# [Problem description]
Copy the data below line for line, without changing a character, but leave out the pictures.

Entries on where items appear
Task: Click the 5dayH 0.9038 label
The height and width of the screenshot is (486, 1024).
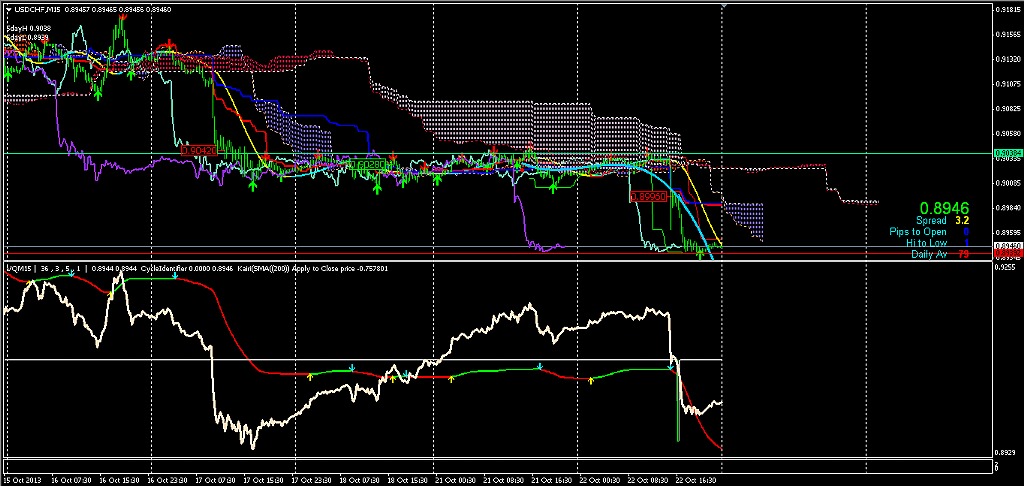Action: point(28,28)
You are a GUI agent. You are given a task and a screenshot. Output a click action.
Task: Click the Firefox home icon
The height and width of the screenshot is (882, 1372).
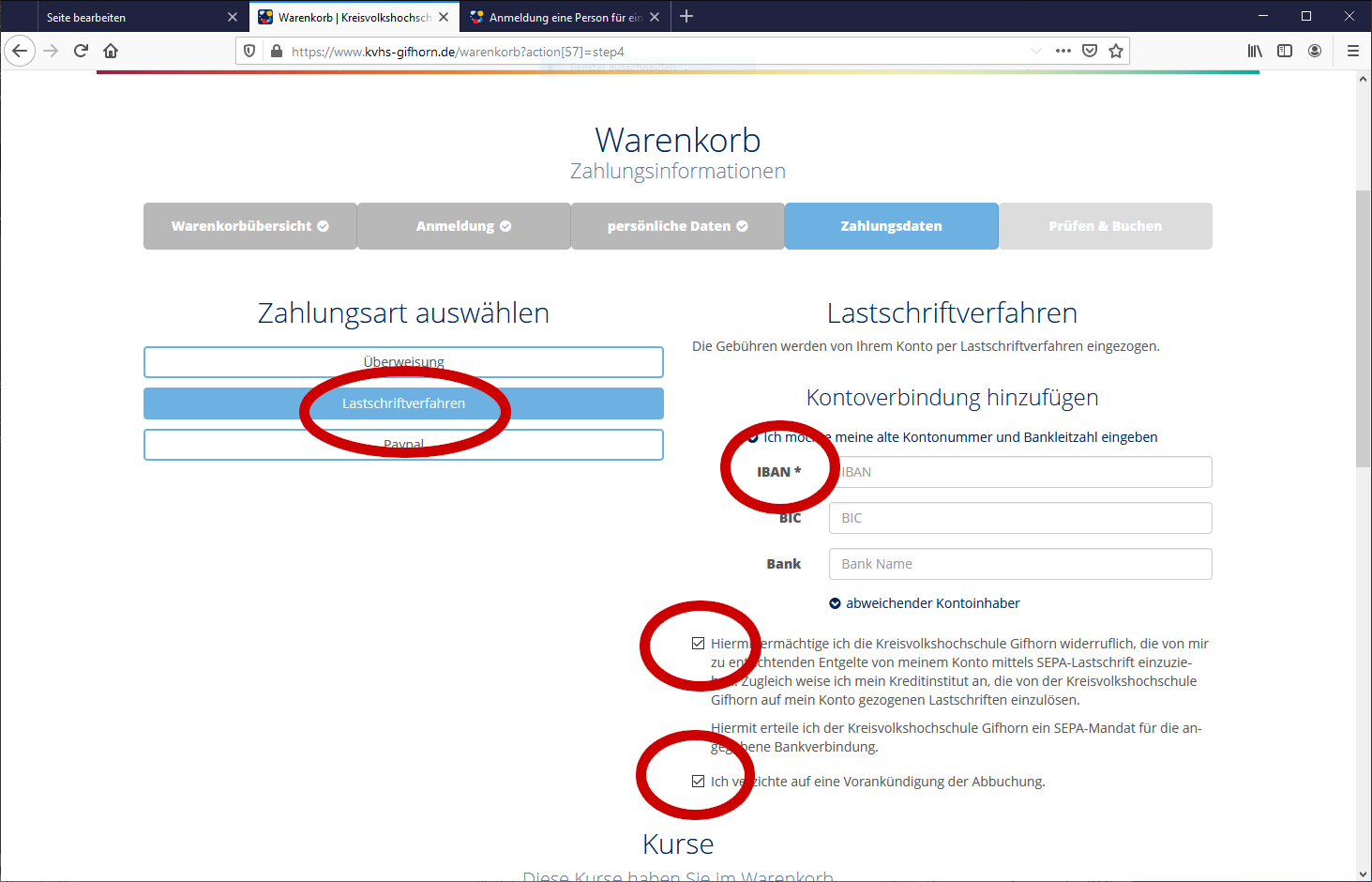111,51
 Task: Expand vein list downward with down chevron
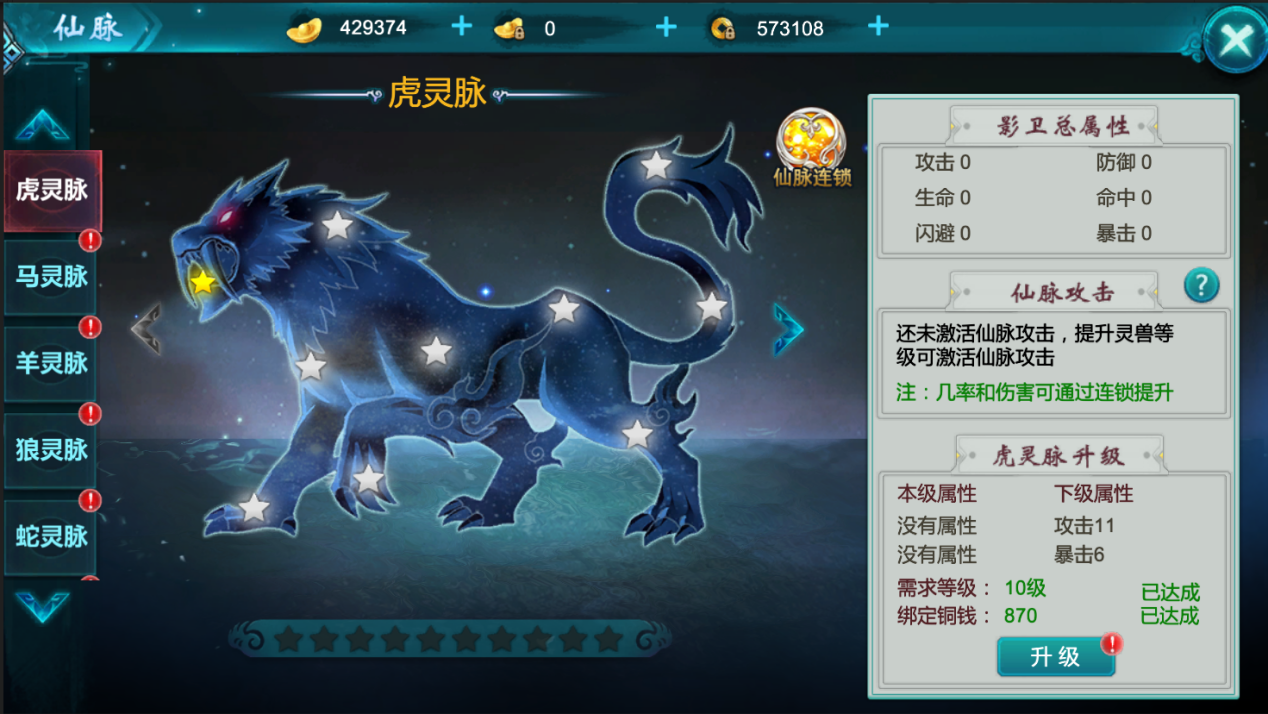click(43, 605)
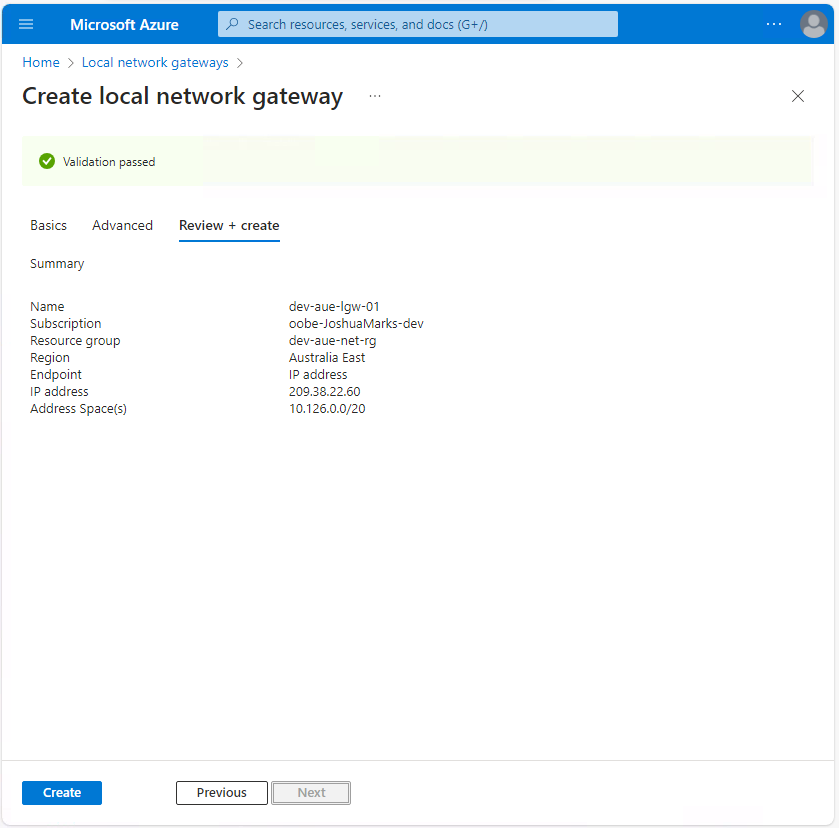Click the green Validation passed checkmark
Viewport: 839px width, 828px height.
[x=46, y=161]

# [Exercise solution]
Task: Click the 5dayH 0.9038 label
The height and width of the screenshot is (486, 1024).
Action: point(28,28)
You are a GUI agent. You are given a task and a screenshot. Output a click action.
Task: Click the Firefox home icon
The height and width of the screenshot is (882, 1372).
111,51
 Task: Expand vein list downward with down chevron
click(43, 605)
Click the green Validation passed checkmark
Viewport: 839px width, 828px height.
[x=46, y=161]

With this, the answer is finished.